EXTRACTED TEXT:
Hari Raya in Malaysia

Roberto and I in traditional Hari Raya clothing

Roberto and I in traditional Hari Raya clothing

Hari Raya in Malaysia.

Kepala Batas, Kedah, Malaysia 2013

Finally I was about to see my good old friend Apit again. It had been four years. “Maybe you can join us for Hari Raya”, he proponed. Back in Germany I used to be the local German to guide Apit through weird local habits, explain horribly long German words and guide him through bureaucracy. Now my friend would show me his country and its culture.

Apit and I on the border

Apit and I on the border

At the border Roberto and I had one last duty free beer and some fruit before Apit arrived. He must have been hungry and thirsty, because he was fasting, but I honestly was too excited to think about that.

Sunset came and Apit had his first drink of the day. Two more days and the Muslim fasting month Ramadan would be over. “Help yourself with everything in the kitchen”, Apit offered, “also tomorrow”. This was our second Ramadan and I still remember how hard our self-experiment Ramadan felt, even though we only lasted for a day back in Iran. I was not Muslim but yet, how could I eat and drink while everybody around me was fasting?

I overslept the breakfast before sunrise, because I had been so tired from the exhausting travel to the border. When I finally got up, it was noon. Great, I thought, only half a day of fasting left. That should not be too hard.

Preparing leave triangles that will be filled with sticky rice

Preparing leaf triangles that will be filled with sticky rice

Only one hour later I found out how mistaken I was. I am perfectly fine without a coffee in the morning. I am quite fine without breakfast too, but eventually I will be grumpy without cigarettes. Apit kept me busy and it helped that nobody around me ate, drank or smoked. I helped Apit’s mother with the Hari Raya preparations, opened and folded leaves for the Ketupat Daun Palas (glutinous rice in fan palm leaves), stirred a giant wok full of sticky Dodol (sweet confection based on coconut milk) and cut vegetables. Apit’s mother was doing more than a full time job there. She was in the kitchen day and night to prepare food for six children, two grandchildren and plenty of brothers, sisters and cousins. Her youngest son and her mother helped and there was always laughter to hear in the kitchen. I envied her for her self control. How could she handle all this delicious food and not even try a little spoonful here and there?

Roberto stirs the Dodol

Roberto stirs the Dodol

The Dodol-Process was the preparation that I enjoyed most, because all family members helped. The Dodol-dough needs to be cooked and constantly stirred for several hours. It gets stickier and firmer the longer it is cooked. We made turns and everybody stirred the dough for a while, while the others chatted and cleaned the sides of the wok.

TASK TO COMPLETE:
Reproduce word for word the part of the Hari Raya in Malaysia text from "Sunset came and" to "be too hard.".

DATA SECTION:
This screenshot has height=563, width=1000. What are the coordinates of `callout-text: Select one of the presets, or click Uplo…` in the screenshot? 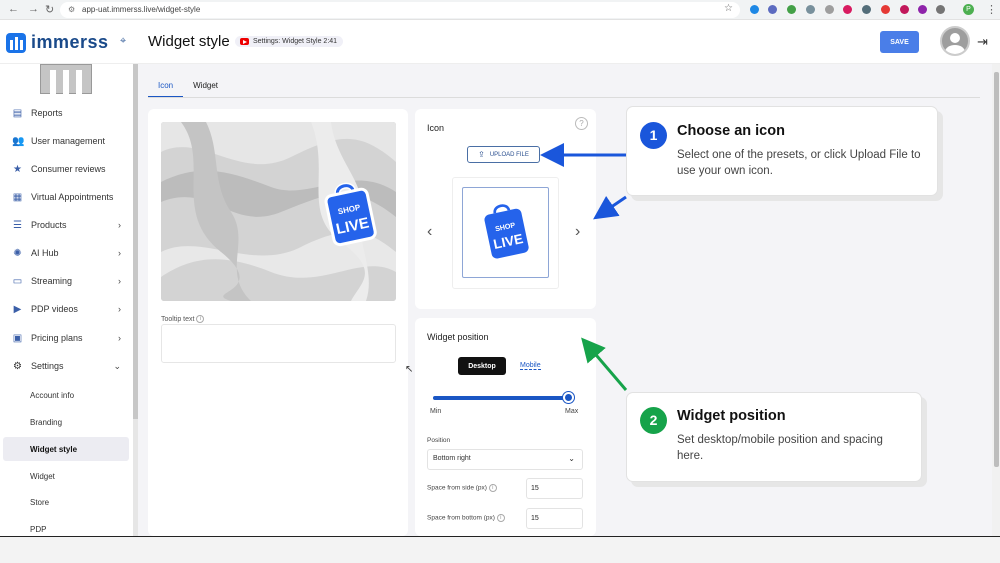 It's located at (799, 163).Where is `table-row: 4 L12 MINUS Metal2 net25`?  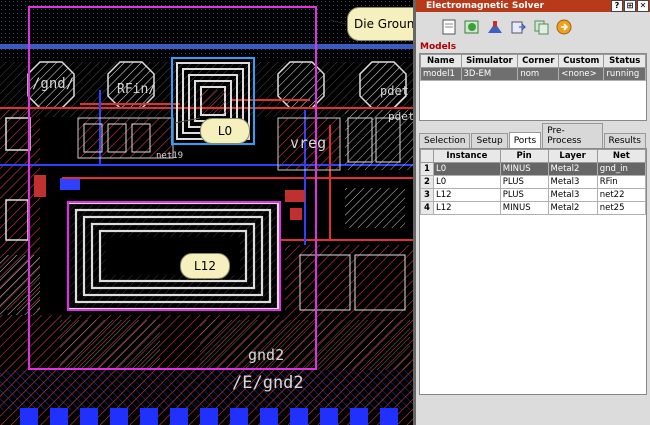 table-row: 4 L12 MINUS Metal2 net25 is located at coordinates (534, 208).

THE COMPLETED TASK:
Sunset came and Apit had his first drink of the day. Two more days and the Muslim fasting month Ramadan would be over. “Help yourself with everything in the kitchen”, Apit offered, “also tomorrow”. This was our second Ramadan and I still remember how hard our self-experiment Ramadan felt, even though we only lasted for a day back in Iran. I was not Muslim but yet, how could I eat and drink while everybody around me was fasting?

I overslept the breakfast before sunrise, because I had been so tired from the exhausting travel to the border. When I finally got up, it was noon. Great, I thought, only half a day of fasting left. That should not be too hard.